* Material for the task:
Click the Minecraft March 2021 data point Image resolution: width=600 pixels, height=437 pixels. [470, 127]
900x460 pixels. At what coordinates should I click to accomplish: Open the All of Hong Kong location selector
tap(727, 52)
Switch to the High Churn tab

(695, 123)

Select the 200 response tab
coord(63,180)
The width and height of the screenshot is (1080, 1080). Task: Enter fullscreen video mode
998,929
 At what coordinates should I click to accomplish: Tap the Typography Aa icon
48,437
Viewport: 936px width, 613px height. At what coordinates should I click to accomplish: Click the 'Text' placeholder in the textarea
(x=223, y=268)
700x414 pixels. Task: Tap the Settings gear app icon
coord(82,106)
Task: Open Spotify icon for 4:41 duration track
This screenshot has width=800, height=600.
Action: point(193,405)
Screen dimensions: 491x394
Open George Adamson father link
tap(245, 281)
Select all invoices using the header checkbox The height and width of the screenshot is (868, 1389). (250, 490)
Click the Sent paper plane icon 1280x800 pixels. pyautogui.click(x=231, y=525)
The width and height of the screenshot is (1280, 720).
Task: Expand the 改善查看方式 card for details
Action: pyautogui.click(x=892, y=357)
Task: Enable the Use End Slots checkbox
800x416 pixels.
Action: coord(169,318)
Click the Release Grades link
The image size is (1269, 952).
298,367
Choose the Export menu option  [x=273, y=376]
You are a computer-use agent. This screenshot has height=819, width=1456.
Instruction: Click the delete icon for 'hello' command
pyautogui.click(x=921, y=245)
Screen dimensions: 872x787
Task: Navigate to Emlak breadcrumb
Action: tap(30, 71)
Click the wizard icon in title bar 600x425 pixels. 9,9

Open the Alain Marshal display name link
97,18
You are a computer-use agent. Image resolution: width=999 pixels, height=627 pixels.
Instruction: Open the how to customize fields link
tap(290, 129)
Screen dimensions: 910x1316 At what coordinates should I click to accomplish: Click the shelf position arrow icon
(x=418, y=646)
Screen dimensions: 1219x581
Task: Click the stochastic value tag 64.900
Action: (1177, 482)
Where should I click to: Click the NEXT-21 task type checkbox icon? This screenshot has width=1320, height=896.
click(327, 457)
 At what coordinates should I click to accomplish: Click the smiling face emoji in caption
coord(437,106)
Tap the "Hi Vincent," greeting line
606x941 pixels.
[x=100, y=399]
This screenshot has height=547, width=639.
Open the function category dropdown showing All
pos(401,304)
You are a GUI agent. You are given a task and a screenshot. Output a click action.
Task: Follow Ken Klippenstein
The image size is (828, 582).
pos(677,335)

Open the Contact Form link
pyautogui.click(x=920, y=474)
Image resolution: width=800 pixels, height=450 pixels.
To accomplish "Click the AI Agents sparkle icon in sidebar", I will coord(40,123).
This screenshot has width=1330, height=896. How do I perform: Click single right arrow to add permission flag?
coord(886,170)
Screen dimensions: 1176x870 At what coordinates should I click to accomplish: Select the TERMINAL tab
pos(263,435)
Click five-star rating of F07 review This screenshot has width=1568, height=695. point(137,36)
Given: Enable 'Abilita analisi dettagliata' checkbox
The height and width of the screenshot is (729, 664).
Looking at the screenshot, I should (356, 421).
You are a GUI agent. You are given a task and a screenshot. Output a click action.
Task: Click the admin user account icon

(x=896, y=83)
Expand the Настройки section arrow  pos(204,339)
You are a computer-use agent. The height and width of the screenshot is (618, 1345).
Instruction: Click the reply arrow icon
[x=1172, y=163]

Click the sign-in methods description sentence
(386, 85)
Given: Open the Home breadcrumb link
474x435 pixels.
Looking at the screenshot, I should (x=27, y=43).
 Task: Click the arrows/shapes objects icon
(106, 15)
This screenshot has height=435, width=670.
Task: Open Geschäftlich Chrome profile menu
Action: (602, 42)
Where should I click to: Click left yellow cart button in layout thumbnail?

* Exercise goal: Extract every line above exactly as it stands.

* Answer section:
Click the Minecraft March 2021 data point Image resolution: width=600 pixels, height=437 pixels. [470, 127]
900x460 pixels. At what coordinates should I click to accomplish: Open the All of Hong Kong location selector
tap(727, 52)
Switch to the High Churn tab

(695, 123)

Select the 200 response tab
coord(63,180)
The width and height of the screenshot is (1080, 1080). Task: Enter fullscreen video mode
998,929
 At what coordinates should I click to accomplish: Tap the Typography Aa icon
48,437
Viewport: 936px width, 613px height. At what coordinates should I click to accomplish: Click the 'Text' placeholder in the textarea
(x=223, y=268)
700x414 pixels. Task: Tap the Settings gear app icon
coord(82,106)
Task: Open Spotify icon for 4:41 duration track
This screenshot has width=800, height=600.
Action: point(193,405)
Screen dimensions: 491x394
Open George Adamson father link
tap(245, 281)
Select all invoices using the header checkbox The height and width of the screenshot is (868, 1389). (250, 490)
Click the Sent paper plane icon 1280x800 pixels. pyautogui.click(x=231, y=525)
The width and height of the screenshot is (1280, 720).
Task: Expand the 改善查看方式 card for details
Action: pyautogui.click(x=892, y=357)
Task: Enable the Use End Slots checkbox
800x416 pixels.
Action: coord(169,318)
Click the Release Grades link
The image size is (1269, 952).
298,367
Choose the Export menu option  [x=273, y=376]
You are a computer-use agent. This screenshot has height=819, width=1456.
Instruction: Click the delete icon for 'hello' command
pyautogui.click(x=921, y=245)
Screen dimensions: 872x787
Task: Navigate to Emlak breadcrumb
Action: tap(30, 71)
Click the wizard icon in title bar 600x425 pixels. 9,9

Open the Alain Marshal display name link
97,18
You are a computer-use agent. Image resolution: width=999 pixels, height=627 pixels.
Instruction: Open the how to customize fields link
tap(290, 129)
Screen dimensions: 910x1316 At what coordinates should I click to accomplish: Click the shelf position arrow icon
(x=418, y=646)
Screen dimensions: 1219x581
Task: Click the stochastic value tag 64.900
Action: (1177, 482)
Where should I click to: Click the NEXT-21 task type checkbox icon? This screenshot has width=1320, height=896.
click(327, 457)
 At what coordinates should I click to accomplish: Click the smiling face emoji in caption
coord(437,106)
Tap the "Hi Vincent," greeting line
606x941 pixels.
[x=100, y=399]
This screenshot has height=547, width=639.
Open the function category dropdown showing All
pos(401,304)
You are a GUI agent. You are given a task and a screenshot. Output a click action.
Task: Follow Ken Klippenstein
The image size is (828, 582).
pos(677,335)

Open the Contact Form link
pyautogui.click(x=920, y=474)
Image resolution: width=800 pixels, height=450 pixels.
To accomplish "Click the AI Agents sparkle icon in sidebar", I will coord(40,123).
This screenshot has width=1330, height=896. How do I perform: Click single right arrow to add permission flag?
coord(886,170)
Screen dimensions: 1176x870 At what coordinates should I click to accomplish: Select the TERMINAL tab
pos(263,435)
Click five-star rating of F07 review This screenshot has width=1568, height=695. point(137,36)
Given: Enable 'Abilita analisi dettagliata' checkbox
The height and width of the screenshot is (729, 664).
Looking at the screenshot, I should (356, 421).
You are a GUI agent. You are given a task and a screenshot. Output a click action.
Task: Click the admin user account icon

(x=896, y=83)
Expand the Настройки section arrow  pos(204,339)
You are a computer-use agent. The height and width of the screenshot is (618, 1345).
Instruction: Click the reply arrow icon
[x=1172, y=163]

Click the sign-in methods description sentence
(386, 85)
Given: Open the Home breadcrumb link
474x435 pixels.
Looking at the screenshot, I should (x=27, y=43).
 Task: Click the arrows/shapes objects icon
(106, 15)
This screenshot has height=435, width=670.
Task: Open Geschäftlich Chrome profile menu
Action: (602, 42)
Where should I click to: Click left yellow cart button in layout thumbnail?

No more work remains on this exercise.